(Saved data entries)
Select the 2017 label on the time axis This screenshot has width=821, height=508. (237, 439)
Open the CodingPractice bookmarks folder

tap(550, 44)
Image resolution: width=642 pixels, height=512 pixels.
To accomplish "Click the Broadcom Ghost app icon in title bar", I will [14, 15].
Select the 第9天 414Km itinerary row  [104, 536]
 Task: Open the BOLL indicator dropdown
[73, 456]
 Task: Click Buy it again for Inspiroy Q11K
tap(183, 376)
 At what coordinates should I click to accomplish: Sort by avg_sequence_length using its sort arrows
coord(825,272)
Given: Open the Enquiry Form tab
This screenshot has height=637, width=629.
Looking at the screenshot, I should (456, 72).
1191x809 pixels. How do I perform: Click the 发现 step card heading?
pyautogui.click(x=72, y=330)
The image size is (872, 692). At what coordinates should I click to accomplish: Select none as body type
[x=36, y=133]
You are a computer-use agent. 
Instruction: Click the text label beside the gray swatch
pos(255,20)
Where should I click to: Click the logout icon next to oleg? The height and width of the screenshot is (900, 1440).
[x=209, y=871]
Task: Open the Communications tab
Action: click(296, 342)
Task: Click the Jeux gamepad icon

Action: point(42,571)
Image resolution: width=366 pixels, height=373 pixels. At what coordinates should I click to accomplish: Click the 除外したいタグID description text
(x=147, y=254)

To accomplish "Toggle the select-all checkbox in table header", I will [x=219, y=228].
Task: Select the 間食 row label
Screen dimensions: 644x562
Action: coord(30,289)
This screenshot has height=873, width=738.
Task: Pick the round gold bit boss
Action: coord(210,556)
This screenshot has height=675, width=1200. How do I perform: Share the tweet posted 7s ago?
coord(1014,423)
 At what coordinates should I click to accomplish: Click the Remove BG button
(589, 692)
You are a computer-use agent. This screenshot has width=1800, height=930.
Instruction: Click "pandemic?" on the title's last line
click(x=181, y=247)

_YOUR TASK_
Look through the entries above and report each line where the string "computer" occurs.

_REPLY_
You are a computer-use agent. 
You are a computer-use agent. This screenshot has width=1800, height=930.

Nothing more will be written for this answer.